What’s likely happening:

• The sensor filament sits in subcutaneous tissue, near small nerves and muscle fascia.
• Muscle contraction during self-removal (e.g., reaching behind the arm and activating the triceps) may tug on tissue during withdrawal.
• Removing the sensor with the arm relaxed and supported may reduce post-removal soreness.

This is a plausible mechanical explanation — not a sign of tissue injury.

Persistent pain, redness, or swelling is not expected and should be evaluated.

Setting Expectations

CGMs are powerful mirrors — not judges.

A spike is not a failure. A flat line is not virtue.

The goal is understanding how your body responds — not chasing “perfect” numbers.

In short, CGMs measure interstitial glucose, not blood, making them excellent for pattern recognition, but inappropriate for medical decision-making without supervision.

When “Normal” Keeps Moving

If you’ve been around medicine long enough, you may remember a time when:

• Post-meal glucose >120 mg/dL raised concern
• Later, 140 mg/dL became the accepted upper bound
• Today, you’ll often hear that up to 180 mg/dL after meals is “acceptable” in modern clinical practice

This shift deserves scrutiny.

1. The thresholds didn’t rise because human physiology changed

Our cells did not suddenly become more tolerant of glucose.

What did change:

• average calorie intake
• meal size and frequency
• carbohydrate density
• baseline insulin resistance across the population

As metabolic disease became more common, the definition of “normal” drifted to match the population, not ideal physiology.

2. Rising thresholds parallel rising disease burden

The timeline is striking:

• As post-meal glucose cutoffs rose, so did:
  • obesity prevalence
  • type 2 diabetes
  • fatty liver disease
  • cardiovascular disease

This doesn’t prove causation — but it does suggest that “normal” has become a statistical average, not a marker of metabolic health. Another way to think about this is that if you’re “normal”, you’re as unhealthy as most people.
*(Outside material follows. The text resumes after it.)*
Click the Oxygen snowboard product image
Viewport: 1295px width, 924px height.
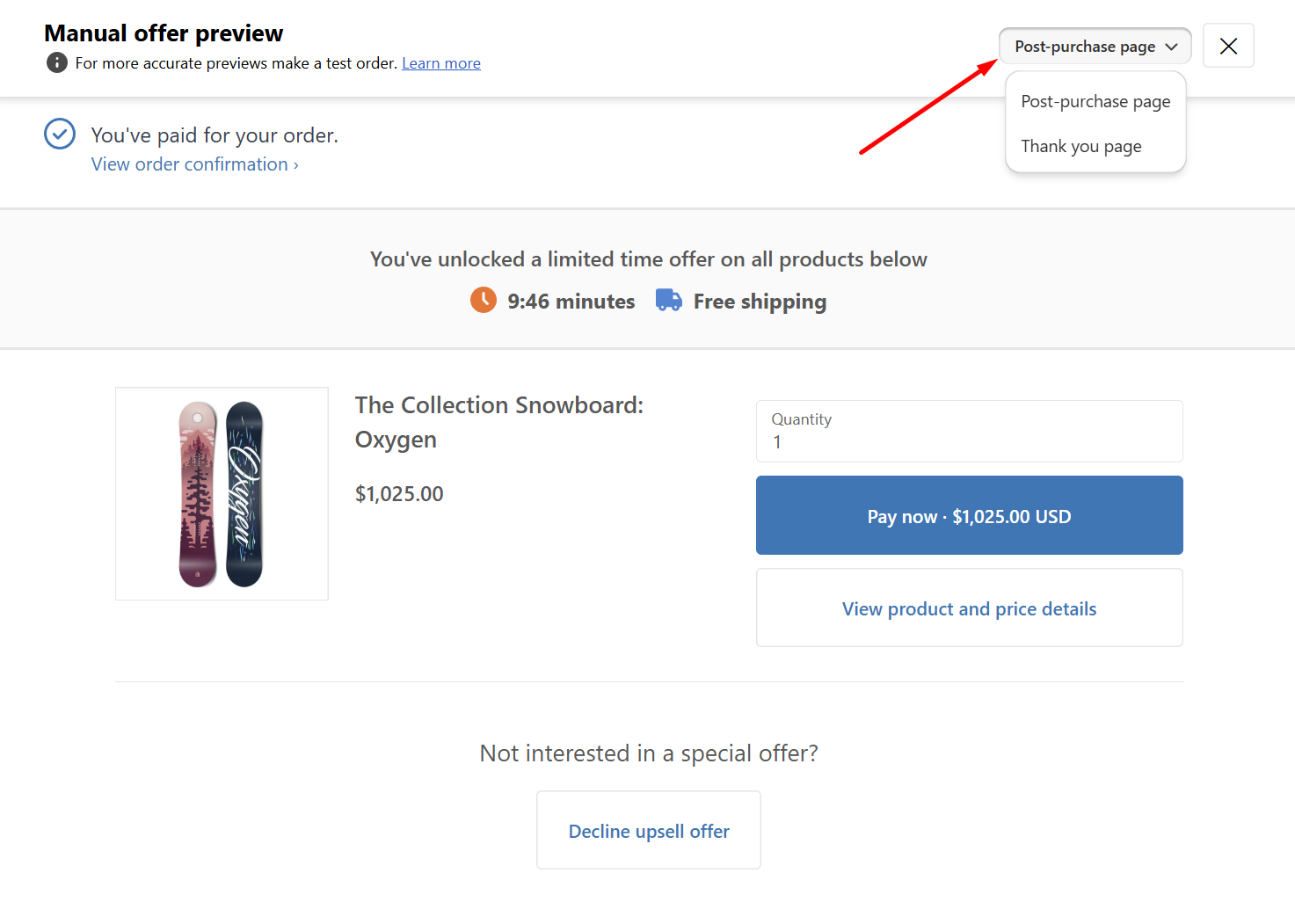click(222, 494)
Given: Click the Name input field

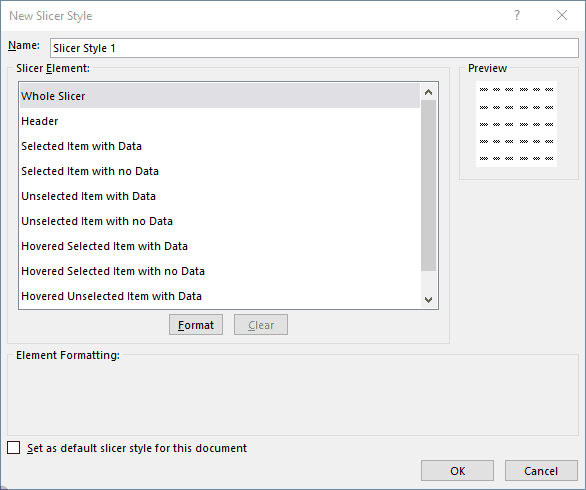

3. These cutoffs are pragmatic, not sacred

The 180 mg/dL post-prandial threshold is not a biological cliff.
It’s a clinical compromise.

Why it exists:

• to manage population-level care
• to avoid labeling a majority of adults as metabolically abnormal (even if it’s true)
• to focus limited resources on those at highest immediate risk

This makes sense for public health triage.
It is far less satisfying for personal physiology.

4. CGMs expose what population medicine smooths over

Continuous glucose monitoring reveals something clinic snapshots miss:

• large post-meal excursions
• repeated daily spikes
• prolonged time above baseline

Even when fasting glucose and A1c are “normal.”

From a CGM perspective, the question is not did you cross a diagnostic threshold ? but how often, how high, and how long does your glucose remain elevated?

That’s a different — and more nuanced — question.

5. The uncomfortable implication

If we held post-meal glucose targets at 120 mg/dL, many modern eating patterns would immediately appear excessive.

That’s not a moral judgment. It’s a metabolic reality.

Raising thresholds has, in part, allowed us to:

• normalize overconsumption
• delay intervention
• frame disease as inevitable rather than cumulative

Again: this is not about blame — it’s about honesty. It’s easier to get an A in your metabolic health because we lowered the bar, not because you got any healthier. If you’re wondering why we’re getting sicker and sicker it’s because our standards reflect what we get in life (and health).

Takeaway

• Higher post-meal glucose targets reflect population management, not optimal biology.
• A CGM is not meant to enforce perfection, but to reveal patterns.
• Occasional excursions happen. Chronic, repeated spikes matter more than any single number.